CONNECTING SOILS WITH FOREST PRODUCTIVITY

Dan Binkley

ABSTRACT

The productivity of Rocky Mountain forests is lower than forests in most other regions due to shorter growing seasons and low precipitation. Nutrient availability also appears to limit most forests in the region. Although operational fertilization remains uncommon in the region, standard forest management practices have large impacts on soils that can increase or decrease nutrient availability. Sustained productivity cannot be assured without improving our understanding of the effects of management on soils.

INTRODUCTION

We all know that soils are a crucial factor in the productivity of forests, and that forest management practices alter soil properties that in turn alter forest productivity. Extreme cases are perfectly clear; fast-growing plantations of Eucalyptus in Brazil cannot be sustained without frequent fertilization. What about the Rocky Mountain region, where short growing seasons, cool temperatures, and dry soils conspire to limit growth? Surprisingly little work has focused on the connections between soils and forest productivity in the Rockies; available evidence demonstrates strong, reciprocal relationships between forests and soils.

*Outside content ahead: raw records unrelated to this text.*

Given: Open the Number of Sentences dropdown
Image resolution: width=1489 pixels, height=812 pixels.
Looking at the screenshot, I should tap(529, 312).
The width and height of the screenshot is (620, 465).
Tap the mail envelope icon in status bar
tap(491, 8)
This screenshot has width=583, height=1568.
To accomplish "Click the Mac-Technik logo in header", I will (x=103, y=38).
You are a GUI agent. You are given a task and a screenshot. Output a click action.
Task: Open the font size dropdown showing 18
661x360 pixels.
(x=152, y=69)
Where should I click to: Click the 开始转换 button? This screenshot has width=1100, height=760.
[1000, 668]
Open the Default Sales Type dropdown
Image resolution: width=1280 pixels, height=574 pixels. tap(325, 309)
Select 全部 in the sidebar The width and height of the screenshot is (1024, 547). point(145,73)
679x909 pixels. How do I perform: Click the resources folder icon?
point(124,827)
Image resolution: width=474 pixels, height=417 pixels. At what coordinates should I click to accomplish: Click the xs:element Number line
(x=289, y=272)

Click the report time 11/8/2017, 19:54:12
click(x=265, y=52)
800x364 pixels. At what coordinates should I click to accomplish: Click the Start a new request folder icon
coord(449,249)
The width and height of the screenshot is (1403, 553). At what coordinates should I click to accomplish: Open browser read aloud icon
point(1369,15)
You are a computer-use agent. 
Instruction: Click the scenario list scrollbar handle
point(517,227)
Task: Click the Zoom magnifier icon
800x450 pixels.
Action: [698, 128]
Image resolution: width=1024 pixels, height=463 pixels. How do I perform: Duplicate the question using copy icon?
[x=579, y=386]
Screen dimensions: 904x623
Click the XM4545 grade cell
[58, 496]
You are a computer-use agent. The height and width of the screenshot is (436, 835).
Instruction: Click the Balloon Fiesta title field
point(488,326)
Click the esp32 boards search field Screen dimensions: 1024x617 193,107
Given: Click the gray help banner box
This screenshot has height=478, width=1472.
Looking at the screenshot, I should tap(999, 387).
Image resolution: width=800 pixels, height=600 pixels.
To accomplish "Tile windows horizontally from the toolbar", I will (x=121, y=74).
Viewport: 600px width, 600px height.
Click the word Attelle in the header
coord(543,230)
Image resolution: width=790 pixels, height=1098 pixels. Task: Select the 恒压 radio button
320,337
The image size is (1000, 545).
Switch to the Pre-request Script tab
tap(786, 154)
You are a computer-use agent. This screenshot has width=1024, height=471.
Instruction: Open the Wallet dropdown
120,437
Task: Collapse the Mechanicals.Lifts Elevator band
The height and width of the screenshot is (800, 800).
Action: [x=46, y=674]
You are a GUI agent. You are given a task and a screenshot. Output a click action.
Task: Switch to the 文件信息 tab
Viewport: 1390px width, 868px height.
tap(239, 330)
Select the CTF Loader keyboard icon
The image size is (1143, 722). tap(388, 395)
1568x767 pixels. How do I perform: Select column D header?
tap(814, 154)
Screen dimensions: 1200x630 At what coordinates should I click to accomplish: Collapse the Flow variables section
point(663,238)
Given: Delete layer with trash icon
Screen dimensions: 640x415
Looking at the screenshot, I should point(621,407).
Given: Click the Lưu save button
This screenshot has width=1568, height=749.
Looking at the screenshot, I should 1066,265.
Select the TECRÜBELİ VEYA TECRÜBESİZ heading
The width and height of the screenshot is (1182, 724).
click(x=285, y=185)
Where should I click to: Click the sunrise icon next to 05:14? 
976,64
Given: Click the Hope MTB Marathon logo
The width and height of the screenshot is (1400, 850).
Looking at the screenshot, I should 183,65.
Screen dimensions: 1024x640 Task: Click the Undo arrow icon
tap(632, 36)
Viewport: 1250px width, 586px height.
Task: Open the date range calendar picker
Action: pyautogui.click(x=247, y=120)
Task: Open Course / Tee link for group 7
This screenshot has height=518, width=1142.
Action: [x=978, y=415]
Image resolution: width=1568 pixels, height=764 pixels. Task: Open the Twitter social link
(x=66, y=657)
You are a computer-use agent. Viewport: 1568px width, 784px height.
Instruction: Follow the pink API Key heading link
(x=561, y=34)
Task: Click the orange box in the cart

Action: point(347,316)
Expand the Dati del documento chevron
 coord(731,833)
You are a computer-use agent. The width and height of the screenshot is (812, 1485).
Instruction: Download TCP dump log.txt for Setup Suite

Connections between soil nutrient availability and forest growth have been well established in the Pacific Northwest and Southeastern United States, where each year thousands of hectares are fertilized with N and P to compensate for limiting soil supplies (Allen 1987; Binkley 1986). To what extent does the availability of soil nutrients limit growth in the Rocky Mountain region? Only a handful of studies have examined nutrient limitations in this region, but all have found that nitrogen availability limits growth on at least some of the sites examined (table 1). Conclusive evidence for limitation by other elements is less common, but indications of responses to fertilization with P and K have been reported.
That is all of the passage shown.